Built in 1902, the structure hosted various general stores at different periods of time. The Chaput family bought the building and opened their store in early 2015 as a response to retail chain ALCO closing, Chaput said.
"We just felt we needed something to service our community," he said, adding his family wanted to take a proactive step in providing shopping to the Langdon area.
Citing competition from Dollar General, the General Store closed in late December, Chaput said. He was in talks to bring other businesses in to fill the space, but the building has to be razed.
"It's right at the four-way stop on Main Street," he said. "Now you are going to have ... an empty lot at the four-way stop on Main Street."
Increased construction costs and rough times in the retail industry also could dissuade someone from building a new structure to fill with a retailer, Chaput said.
"Who's going to want to build something new on that spot?" he asked, adding one less building means lost opportunity for the local economy.
The incident came a day after firefighters in Hallock, Minn., and East Grand Forks had to battle two fires of their own. Dust that clogged equipment in the MGI Grain Processing elevator in East Grand Forks likely caused sparks to be blown into the top portion of the tower before tubing caught fire and exploded Wednesday night. The fire was contained to the tower and was put out in 45 minutes, but it likely caused "hundreds of thousands of dollars" in damages, East Grand Forks Fire Chief Gary Larson said.
Hallock Electric, which has been owned by Gary Koop's family for nearly six decades, also caught fire Wednesday night and was destroyed. All that is left is a shell of the building's four walls, Hallock Fire Chief Kevin Klein said.
A fire marshall is investigating the cause of that fire, but it won't be safe to inspect the building until the walls are pulled away, he said.

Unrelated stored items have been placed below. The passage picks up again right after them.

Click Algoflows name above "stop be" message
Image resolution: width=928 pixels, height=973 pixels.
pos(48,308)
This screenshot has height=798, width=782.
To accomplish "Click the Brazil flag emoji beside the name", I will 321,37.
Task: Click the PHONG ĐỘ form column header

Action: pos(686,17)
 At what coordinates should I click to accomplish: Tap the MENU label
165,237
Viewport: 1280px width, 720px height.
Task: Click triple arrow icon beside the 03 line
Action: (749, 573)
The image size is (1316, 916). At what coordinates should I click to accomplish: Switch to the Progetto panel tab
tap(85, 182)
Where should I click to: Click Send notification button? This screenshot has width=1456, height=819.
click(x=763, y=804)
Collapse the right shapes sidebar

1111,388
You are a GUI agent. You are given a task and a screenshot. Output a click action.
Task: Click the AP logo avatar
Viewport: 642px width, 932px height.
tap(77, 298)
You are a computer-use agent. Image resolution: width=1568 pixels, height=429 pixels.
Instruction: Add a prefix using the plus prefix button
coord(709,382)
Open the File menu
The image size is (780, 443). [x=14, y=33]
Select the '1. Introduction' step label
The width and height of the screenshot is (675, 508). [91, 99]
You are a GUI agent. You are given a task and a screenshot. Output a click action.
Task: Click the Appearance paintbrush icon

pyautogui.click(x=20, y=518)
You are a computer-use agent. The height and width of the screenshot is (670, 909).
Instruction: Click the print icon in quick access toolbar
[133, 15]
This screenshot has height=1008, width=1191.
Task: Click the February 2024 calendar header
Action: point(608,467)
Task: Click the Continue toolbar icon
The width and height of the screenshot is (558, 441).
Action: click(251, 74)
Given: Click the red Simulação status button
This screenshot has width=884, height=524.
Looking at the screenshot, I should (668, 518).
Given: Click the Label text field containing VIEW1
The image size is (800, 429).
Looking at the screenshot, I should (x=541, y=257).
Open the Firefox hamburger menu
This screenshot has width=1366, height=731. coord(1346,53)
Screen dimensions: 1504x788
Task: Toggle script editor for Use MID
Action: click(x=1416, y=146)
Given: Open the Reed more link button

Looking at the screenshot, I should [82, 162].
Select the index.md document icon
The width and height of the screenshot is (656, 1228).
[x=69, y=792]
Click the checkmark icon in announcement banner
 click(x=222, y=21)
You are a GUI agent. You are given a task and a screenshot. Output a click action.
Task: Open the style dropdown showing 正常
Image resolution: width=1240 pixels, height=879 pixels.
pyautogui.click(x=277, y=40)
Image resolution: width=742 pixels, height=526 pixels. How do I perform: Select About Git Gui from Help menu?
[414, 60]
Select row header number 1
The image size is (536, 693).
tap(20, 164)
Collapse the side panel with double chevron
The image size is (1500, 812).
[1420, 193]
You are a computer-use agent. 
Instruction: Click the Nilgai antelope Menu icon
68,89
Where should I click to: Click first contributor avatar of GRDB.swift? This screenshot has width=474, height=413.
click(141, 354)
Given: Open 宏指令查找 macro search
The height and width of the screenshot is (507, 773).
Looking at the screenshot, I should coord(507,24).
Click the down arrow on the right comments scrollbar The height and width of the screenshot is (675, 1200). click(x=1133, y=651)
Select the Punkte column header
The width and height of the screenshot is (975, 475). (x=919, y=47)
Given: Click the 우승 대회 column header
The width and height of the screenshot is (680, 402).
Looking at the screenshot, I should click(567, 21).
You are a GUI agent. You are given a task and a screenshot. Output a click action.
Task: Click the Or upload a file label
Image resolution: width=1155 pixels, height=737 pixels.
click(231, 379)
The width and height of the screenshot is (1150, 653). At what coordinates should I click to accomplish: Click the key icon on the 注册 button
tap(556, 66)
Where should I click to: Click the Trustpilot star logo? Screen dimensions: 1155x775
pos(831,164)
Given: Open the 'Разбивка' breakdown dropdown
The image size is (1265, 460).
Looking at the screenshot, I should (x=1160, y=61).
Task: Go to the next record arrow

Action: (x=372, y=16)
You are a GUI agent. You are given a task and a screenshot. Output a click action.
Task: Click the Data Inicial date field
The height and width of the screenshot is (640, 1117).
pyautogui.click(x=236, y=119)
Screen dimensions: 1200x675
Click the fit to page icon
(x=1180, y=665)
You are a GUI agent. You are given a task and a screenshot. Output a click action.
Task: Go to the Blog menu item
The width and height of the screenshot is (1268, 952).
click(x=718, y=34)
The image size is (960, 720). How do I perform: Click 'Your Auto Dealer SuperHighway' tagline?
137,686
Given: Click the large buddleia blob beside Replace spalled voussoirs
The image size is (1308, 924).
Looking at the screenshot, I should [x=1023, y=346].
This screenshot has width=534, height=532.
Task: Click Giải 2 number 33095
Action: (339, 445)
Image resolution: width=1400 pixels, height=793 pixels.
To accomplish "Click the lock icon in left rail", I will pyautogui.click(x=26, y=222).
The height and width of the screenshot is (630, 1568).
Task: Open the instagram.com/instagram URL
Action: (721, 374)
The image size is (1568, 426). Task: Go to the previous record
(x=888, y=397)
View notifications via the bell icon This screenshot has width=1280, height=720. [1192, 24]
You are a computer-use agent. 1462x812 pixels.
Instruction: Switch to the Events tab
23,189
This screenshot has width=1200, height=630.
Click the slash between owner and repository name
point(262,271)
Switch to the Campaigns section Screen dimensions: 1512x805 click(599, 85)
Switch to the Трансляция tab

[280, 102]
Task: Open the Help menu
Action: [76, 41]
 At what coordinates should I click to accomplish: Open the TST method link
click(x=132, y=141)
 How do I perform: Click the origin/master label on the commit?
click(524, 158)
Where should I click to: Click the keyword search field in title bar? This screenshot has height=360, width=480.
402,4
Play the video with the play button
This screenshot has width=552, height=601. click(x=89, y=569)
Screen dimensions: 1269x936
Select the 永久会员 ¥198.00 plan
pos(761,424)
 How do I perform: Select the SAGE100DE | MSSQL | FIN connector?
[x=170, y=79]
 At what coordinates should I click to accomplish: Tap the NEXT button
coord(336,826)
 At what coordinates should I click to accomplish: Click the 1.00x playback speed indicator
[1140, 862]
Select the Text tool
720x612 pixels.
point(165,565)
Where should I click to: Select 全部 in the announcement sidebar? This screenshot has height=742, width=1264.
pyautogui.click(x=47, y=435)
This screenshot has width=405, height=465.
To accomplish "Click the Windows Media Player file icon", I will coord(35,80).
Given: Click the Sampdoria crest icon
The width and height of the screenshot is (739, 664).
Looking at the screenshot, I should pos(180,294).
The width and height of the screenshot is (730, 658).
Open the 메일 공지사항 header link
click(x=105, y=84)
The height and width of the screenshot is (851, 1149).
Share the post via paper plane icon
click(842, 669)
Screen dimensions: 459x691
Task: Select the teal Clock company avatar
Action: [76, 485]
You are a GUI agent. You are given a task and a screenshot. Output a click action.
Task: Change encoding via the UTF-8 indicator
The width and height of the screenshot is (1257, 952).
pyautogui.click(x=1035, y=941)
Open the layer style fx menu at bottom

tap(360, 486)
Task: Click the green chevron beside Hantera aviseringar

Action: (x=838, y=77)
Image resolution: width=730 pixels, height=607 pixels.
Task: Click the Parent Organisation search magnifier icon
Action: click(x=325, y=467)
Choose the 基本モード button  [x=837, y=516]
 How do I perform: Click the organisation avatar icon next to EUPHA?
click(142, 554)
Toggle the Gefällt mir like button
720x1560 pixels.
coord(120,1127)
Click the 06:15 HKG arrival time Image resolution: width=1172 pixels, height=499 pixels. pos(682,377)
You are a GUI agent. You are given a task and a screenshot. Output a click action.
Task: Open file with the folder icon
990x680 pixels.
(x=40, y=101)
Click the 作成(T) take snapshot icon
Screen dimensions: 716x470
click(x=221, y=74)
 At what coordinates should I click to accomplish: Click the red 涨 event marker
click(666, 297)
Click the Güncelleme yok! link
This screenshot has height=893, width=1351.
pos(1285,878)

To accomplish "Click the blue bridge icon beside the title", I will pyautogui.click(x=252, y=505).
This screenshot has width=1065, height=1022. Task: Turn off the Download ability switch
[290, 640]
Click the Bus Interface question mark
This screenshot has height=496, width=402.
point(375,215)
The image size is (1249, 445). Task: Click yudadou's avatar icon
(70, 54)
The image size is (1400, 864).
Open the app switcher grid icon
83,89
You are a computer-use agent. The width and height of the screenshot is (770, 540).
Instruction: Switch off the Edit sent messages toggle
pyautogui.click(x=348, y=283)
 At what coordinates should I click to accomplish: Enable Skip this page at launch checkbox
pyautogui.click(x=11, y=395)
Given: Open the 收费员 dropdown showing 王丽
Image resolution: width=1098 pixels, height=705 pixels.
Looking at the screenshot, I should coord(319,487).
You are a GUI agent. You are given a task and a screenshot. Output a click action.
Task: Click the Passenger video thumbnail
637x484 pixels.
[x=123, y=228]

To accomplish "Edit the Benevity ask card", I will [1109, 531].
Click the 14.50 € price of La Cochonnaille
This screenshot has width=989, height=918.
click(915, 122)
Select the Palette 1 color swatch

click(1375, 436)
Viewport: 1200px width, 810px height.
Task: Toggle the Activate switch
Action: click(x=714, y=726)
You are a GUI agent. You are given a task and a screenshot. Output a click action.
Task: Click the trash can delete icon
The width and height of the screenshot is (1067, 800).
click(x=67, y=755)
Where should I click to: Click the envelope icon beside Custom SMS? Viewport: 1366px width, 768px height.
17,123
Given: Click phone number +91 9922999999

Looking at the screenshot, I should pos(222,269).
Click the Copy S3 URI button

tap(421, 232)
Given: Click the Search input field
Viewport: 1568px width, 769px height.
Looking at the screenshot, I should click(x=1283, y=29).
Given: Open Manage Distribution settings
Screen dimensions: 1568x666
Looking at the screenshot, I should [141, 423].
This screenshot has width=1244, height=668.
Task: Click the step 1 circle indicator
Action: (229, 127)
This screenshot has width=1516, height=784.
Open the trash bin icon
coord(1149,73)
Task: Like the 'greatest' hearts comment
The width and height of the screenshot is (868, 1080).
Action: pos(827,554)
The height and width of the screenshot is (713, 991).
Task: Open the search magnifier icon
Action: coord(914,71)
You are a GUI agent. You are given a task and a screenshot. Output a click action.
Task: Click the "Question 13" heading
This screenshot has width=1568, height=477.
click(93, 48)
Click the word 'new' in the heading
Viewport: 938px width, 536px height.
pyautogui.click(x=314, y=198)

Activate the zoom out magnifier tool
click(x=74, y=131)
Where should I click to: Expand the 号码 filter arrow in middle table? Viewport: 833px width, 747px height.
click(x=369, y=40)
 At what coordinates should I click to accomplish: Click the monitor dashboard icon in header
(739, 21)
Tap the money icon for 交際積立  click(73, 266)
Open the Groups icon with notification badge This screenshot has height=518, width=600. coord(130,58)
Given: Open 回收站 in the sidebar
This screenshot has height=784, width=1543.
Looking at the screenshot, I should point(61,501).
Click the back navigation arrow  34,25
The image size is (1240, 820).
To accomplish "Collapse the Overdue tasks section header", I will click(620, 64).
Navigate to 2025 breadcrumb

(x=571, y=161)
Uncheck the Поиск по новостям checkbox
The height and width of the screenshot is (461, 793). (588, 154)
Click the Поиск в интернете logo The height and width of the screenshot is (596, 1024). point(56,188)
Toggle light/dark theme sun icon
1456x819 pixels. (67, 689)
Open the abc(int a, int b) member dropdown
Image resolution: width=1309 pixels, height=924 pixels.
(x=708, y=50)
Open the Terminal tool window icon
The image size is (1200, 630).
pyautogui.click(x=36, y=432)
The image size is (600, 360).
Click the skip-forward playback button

Certain fires, such as electrical and heat-related fires, may be more common in the winter months, Larson said, especially as people use those sources more.
"People use space heaters," he said. "Our days are shorter, so there are more lights on."
Having this many fires in such a short period of time is probably a coincidence, Henry said. No foul play is suspected in the three incidents.
"I think it is just the unlucky nature of it," Henry said. "Up here, we can go several years without a structure fire."
Extreme cold temperatures can cause problems when fighting fires, as displayed in Langdon. Negative temperatures can freeze water fast, making the scene and equipment slippery, Larson said. Wind also can blow water back at firefighters, freezing gear and clothing.
"That's a big problem with equipment also," he said. "Climbing ladders, even holding an axe when you have to chop a wall when it's coated with ice, the safety level just goes away.
Fires started by cigarettes and candles still are common, Larson said. The fire chiefs suggested checking heating equipment and being cognizant of material building up near heat sources can help prevent fires.
"If you are burning wood, make sure your chimneys are clean," Klein said. "Make sure your smoke alarms and carbon monoxide alarms are working."